== Prompt ==
An identical copy of every entry below is the required output.

== Provided data ==
--

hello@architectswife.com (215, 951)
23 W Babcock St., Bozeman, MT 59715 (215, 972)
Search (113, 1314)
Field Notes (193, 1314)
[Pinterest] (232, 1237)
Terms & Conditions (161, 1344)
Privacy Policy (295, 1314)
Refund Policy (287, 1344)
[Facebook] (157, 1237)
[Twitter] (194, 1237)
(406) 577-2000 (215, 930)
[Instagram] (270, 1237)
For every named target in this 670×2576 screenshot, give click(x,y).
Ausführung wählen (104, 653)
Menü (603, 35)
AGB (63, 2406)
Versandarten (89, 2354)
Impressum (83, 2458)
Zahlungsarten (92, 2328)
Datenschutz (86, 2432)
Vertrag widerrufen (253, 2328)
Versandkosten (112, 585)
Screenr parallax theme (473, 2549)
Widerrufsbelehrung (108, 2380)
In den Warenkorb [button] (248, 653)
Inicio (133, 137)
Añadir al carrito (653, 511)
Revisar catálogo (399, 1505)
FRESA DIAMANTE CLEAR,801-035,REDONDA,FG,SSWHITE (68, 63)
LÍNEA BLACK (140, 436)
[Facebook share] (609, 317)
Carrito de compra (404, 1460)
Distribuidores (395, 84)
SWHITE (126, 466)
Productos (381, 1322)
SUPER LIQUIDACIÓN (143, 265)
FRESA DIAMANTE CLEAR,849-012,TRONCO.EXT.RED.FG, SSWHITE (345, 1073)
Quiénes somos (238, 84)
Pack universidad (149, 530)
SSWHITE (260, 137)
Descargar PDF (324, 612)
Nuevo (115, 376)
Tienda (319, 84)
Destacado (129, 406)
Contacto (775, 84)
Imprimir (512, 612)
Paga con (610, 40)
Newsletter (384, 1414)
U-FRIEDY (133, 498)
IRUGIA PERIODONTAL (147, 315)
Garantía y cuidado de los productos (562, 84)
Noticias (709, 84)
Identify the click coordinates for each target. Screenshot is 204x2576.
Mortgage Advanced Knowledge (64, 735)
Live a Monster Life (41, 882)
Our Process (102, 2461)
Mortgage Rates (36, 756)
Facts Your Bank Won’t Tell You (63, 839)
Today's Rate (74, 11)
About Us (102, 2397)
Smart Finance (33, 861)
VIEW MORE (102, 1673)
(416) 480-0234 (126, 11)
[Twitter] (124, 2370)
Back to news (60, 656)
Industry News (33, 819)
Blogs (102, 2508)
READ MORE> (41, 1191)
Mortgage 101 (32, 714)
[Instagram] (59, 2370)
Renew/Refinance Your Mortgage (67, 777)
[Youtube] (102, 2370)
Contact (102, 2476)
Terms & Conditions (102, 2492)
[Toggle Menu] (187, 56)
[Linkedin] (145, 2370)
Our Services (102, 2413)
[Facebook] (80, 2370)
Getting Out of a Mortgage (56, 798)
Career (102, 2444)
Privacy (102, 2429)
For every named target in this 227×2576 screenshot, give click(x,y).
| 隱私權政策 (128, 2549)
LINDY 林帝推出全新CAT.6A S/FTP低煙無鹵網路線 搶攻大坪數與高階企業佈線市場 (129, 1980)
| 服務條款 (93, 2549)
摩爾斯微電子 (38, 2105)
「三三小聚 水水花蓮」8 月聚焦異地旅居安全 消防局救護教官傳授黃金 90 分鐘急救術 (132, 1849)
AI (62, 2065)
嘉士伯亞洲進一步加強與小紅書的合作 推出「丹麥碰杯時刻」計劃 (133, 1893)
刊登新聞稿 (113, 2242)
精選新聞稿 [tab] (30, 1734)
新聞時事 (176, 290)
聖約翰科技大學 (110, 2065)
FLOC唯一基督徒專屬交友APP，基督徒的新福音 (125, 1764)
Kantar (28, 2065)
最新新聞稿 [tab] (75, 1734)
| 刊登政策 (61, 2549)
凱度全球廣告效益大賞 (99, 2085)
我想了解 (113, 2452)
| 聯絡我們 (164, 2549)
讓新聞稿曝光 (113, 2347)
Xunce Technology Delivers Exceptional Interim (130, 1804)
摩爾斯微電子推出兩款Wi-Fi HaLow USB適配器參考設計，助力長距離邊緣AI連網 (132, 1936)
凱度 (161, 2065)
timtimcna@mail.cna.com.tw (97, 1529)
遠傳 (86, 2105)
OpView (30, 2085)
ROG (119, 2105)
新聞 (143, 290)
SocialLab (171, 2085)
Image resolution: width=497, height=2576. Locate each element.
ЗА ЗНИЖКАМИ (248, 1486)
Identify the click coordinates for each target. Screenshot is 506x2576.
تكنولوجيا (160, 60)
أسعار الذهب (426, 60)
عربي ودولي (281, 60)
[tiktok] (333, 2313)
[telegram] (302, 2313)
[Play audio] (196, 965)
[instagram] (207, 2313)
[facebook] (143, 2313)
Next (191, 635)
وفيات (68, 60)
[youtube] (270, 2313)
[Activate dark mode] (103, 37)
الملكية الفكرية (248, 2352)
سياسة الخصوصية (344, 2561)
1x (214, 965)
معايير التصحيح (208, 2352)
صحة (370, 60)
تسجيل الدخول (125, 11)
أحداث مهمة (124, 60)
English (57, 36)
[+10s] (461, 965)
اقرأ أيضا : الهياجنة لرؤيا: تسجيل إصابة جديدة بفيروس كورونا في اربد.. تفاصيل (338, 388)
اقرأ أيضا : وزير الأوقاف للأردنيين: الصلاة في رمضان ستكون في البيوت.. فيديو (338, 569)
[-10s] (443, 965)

--

== Solution to this task ==
hello@architectswife.com (215, 951)
23 W Babcock St., Bozeman, MT 59715 (215, 972)
Search (113, 1314)
Field Notes (193, 1314)
[Pinterest] (232, 1237)
Terms & Conditions (161, 1344)
Privacy Policy (295, 1314)
Refund Policy (287, 1344)
[Facebook] (157, 1237)
[Twitter] (194, 1237)
(406) 577-2000 (215, 930)
[Instagram] (270, 1237)
For every named target in this 670×2576 screenshot, give click(x,y).
Ausführung wählen (104, 653)
Menü (603, 35)
AGB (63, 2406)
Versandarten (89, 2354)
Impressum (83, 2458)
Zahlungsarten (92, 2328)
Datenschutz (86, 2432)
Vertrag widerrufen (253, 2328)
Versandkosten (112, 585)
Screenr parallax theme (473, 2549)
Widerrufsbelehrung (108, 2380)
In den Warenkorb [button] (248, 653)
Inicio (133, 137)
Añadir al carrito (653, 511)
Revisar catálogo (399, 1505)
FRESA DIAMANTE CLEAR,801-035,REDONDA,FG,SSWHITE (68, 63)
LÍNEA BLACK (140, 436)
[Facebook share] (609, 317)
Carrito de compra (404, 1460)
Distribuidores (395, 84)
SWHITE (126, 466)
Productos (381, 1322)
SUPER LIQUIDACIÓN (143, 265)
FRESA DIAMANTE CLEAR,849-012,TRONCO.EXT.RED.FG, SSWHITE (345, 1073)
Quiénes somos (238, 84)
Pack universidad (149, 530)
SSWHITE (260, 137)
Descargar PDF (324, 612)
Nuevo (115, 376)
Tienda (319, 84)
Destacado (129, 406)
Contacto (775, 84)
Imprimir (512, 612)
Paga con (610, 40)
Newsletter (384, 1414)
U-FRIEDY (133, 498)
IRUGIA PERIODONTAL (147, 315)
Garantía y cuidado de los productos (562, 84)
Noticias (709, 84)
Identify the click coordinates for each target. Screenshot is 204x2576.
Mortgage Advanced Knowledge (64, 735)
Live a Monster Life (41, 882)
Our Process (102, 2461)
Mortgage Rates (36, 756)
Facts Your Bank Won’t Tell You (63, 839)
Today's Rate (74, 11)
About Us (102, 2397)
Smart Finance (33, 861)
VIEW MORE (102, 1673)
(416) 480-0234 (126, 11)
[Twitter] (124, 2370)
Back to news (60, 656)
Industry News (33, 819)
Blogs (102, 2508)
READ MORE> (41, 1191)
Mortgage 101 (32, 714)
[Instagram] (59, 2370)
Renew/Refinance Your Mortgage (67, 777)
[Youtube] (102, 2370)
Contact (102, 2476)
Terms & Conditions (102, 2492)
[Toggle Menu] (187, 56)
[Linkedin] (145, 2370)
Our Services (102, 2413)
[Facebook] (80, 2370)
Getting Out of a Mortgage (56, 798)
Career (102, 2444)
Privacy (102, 2429)
For every named target in this 227×2576 screenshot, give click(x,y).
| 隱私權政策 (128, 2549)
LINDY 林帝推出全新CAT.6A S/FTP低煙無鹵網路線 搶攻大坪數與高階企業佈線市場 (129, 1980)
| 服務條款 (93, 2549)
摩爾斯微電子 (38, 2105)
「三三小聚 水水花蓮」8 月聚焦異地旅居安全 消防局救護教官傳授黃金 90 分鐘急救術 (132, 1849)
AI (62, 2065)
嘉士伯亞洲進一步加強與小紅書的合作 推出「丹麥碰杯時刻」計劃 (133, 1893)
刊登新聞稿 (113, 2242)
精選新聞稿 [tab] (30, 1734)
新聞時事 (176, 290)
聖約翰科技大學 (110, 2065)
FLOC唯一基督徒專屬交友APP，基督徒的新福音 (125, 1764)
Kantar (28, 2065)
最新新聞稿 [tab] (75, 1734)
| 刊登政策 (61, 2549)
凱度全球廣告效益大賞 (99, 2085)
我想了解 (113, 2452)
| 聯絡我們 (164, 2549)
讓新聞稿曝光 (113, 2347)
Xunce Technology Delivers Exceptional Interim (130, 1804)
摩爾斯微電子推出兩款Wi-Fi HaLow USB適配器參考設計，助力長距離邊緣AI連網 (132, 1936)
凱度 (161, 2065)
timtimcna@mail.cna.com.tw (97, 1529)
遠傳 (86, 2105)
OpView (30, 2085)
ROG (119, 2105)
新聞 (143, 290)
SocialLab (171, 2085)
Image resolution: width=497, height=2576. Locate each element.
ЗА ЗНИЖКАМИ (248, 1486)
Identify the click coordinates for each target. Screenshot is 506x2576.
تكنولوجيا (160, 60)
أسعار الذهب (426, 60)
عربي ودولي (281, 60)
[tiktok] (333, 2313)
[telegram] (302, 2313)
[Play audio] (196, 965)
[instagram] (207, 2313)
[facebook] (143, 2313)
Next (191, 635)
وفيات (68, 60)
[youtube] (270, 2313)
[Activate dark mode] (103, 37)
الملكية الفكرية (248, 2352)
سياسة الخصوصية (344, 2561)
1x (214, 965)
معايير التصحيح (208, 2352)
صحة (370, 60)
تسجيل الدخول (125, 11)
أحداث مهمة (124, 60)
English (57, 36)
[+10s] (461, 965)
اقرأ أيضا : الهياجنة لرؤيا: تسجيل إصابة جديدة بفيروس كورونا في اربد.. تفاصيل (338, 388)
اقرأ أيضا : وزير الأوقاف للأردنيين: الصلاة في رمضان ستكون في البيوت.. فيديو (338, 569)
[-10s] (443, 965)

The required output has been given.